Casper’s History at Harvey
Harvey was to be a much better home for Casper and his friends than St. John was. First off, they immediately got access to one of the very best, and most recognizable, artists of the era in Warren Kremer. He became art director of the entire line and was particularly responsible for its look in his hands-on involvement with virtually every cover. The Harvey covers are beautiful in their simplicity. Most feature a simple, direct gag or iconic pose, usually presented with either minimal or no background elements at all. Because of this simplicity, the Harvey covers literally leapt off the stands, and most people who owned these comics as kids can still recall the covers with incredible clarity. Besides his cover work, Kremer also drew an incredible number of Casper (and Richie Rich) stories. He is easily one of the most prolific artists in the history of comics.

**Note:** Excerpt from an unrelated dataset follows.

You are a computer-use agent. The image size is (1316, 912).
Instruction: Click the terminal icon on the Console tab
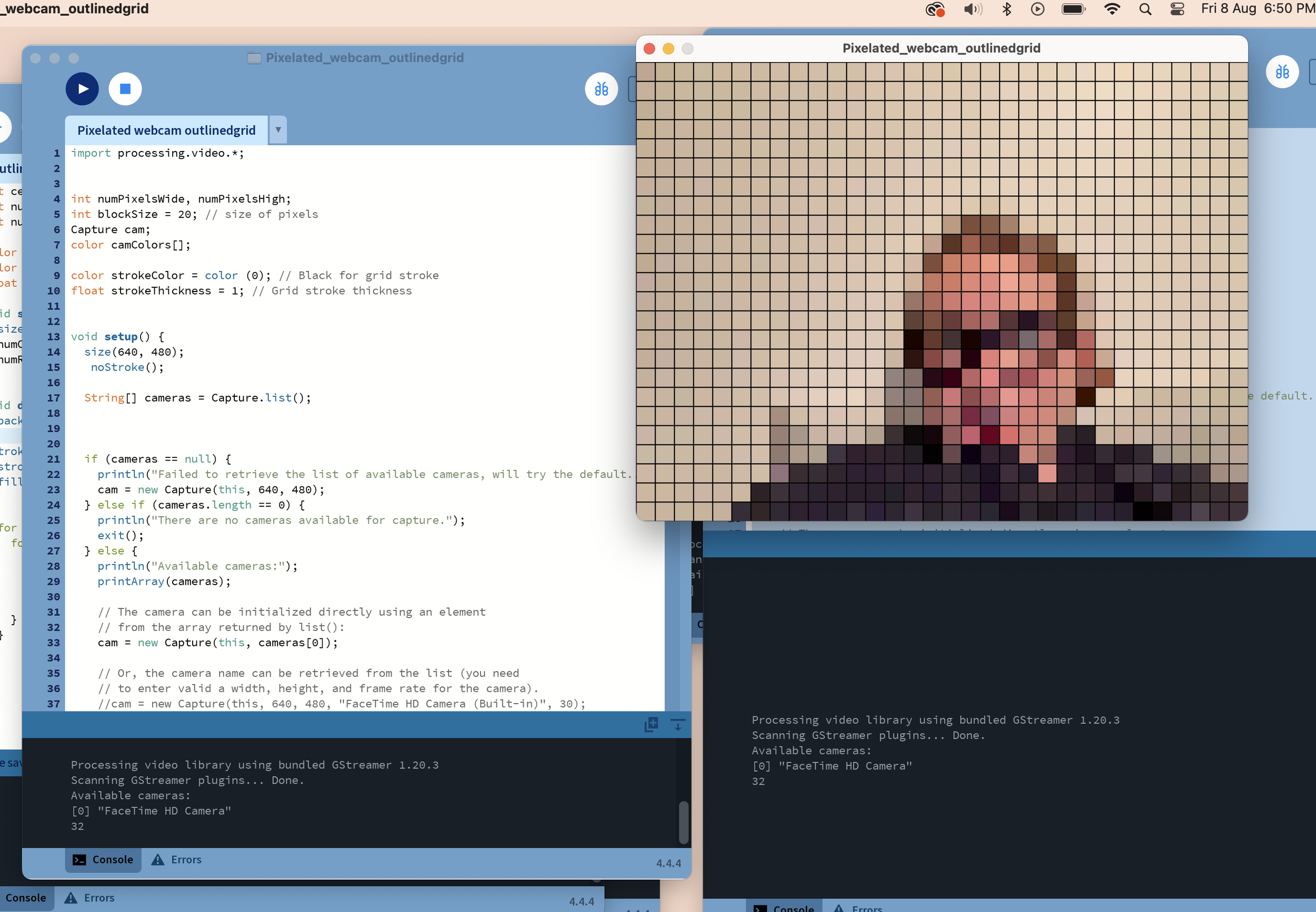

Another artistic element that added to the freshness of Harvey’s line was the fact that a large number of artists that worked on the cartoons moved over to draw the same characters in the comic books, especially after Paramount closed their animation studio in the 1950s. (A number of the cartoon writers made the move as well.) Just a few of the artists that worked on the early Casper stories include Bill Hudson, Steve Muffatti, Marty Taras, Tom Golden, and Dave Tendlar.
The folks at Harvey (most notably editor Sid Jacobson) realized early on that the “Casper wanting to be friends” schtick was very limited. The comic book stories came to be set in an “Enchanted Forest” setting, with new characters for Casper to have adventures with, including Spooky, Wendy, the Ghostly Trio, Nightmare (the horse), and Stumbo the Giant. After this premise was well established, most of the early pre-Enchanted Forest stories were seldom reprinted (making many of the recent Harvey book collections a real treat).
The following issue of Casper he could finally call his own, as issue #7 of Casper, the Friendly Ghost would be the beginning of a very long and successful run at Harvey Comics, virtually unstoppable until 1994. All while becoming the flagship character for the company as well as the world’s most recognizable (and friendly!) ghost!
Casper the Friendly Ghost 60th Anniversary Special is a must-have for any serious comics collector or kid’s comics fan. This affordably priced hardcover is a gorgeous presentation of Casper’s first two important comic appearances – and will also save you thousands of dollars and the hassle of trying to track down the originals. The fantastic design and production work is once again by the talented Leslie Cabarga, who was also responsible for the beautiful work in the five-volume Harvey Comics Classics series – also published by Dark Horse and also highly recommended. The first volume in that series is a Casper collection and features over 100 early Casper stories.
While researching this, I was very appreciative of the work of Jerry Beck (who wrote the introduction to the Harvey Comics Classics Casper volume) and Mark Arnold (The Harveyville Fun Times) in understanding the sometimes-confusing history of animation and Harvey Comics.
KC Carlson has been working in, around, and adjacent to comic books since the 1970s, most notably for DC Comics as an editor (including Collected Books) in the 90s. KC’s Bookshelf is an ongoing attempt to catalog the great comic book collections and history books that should be on your bookshelf.
The covers to Harvey Comics Hits #61 and Casper, the Friendly Ghost #7 come from the Grand Comic-Book Database.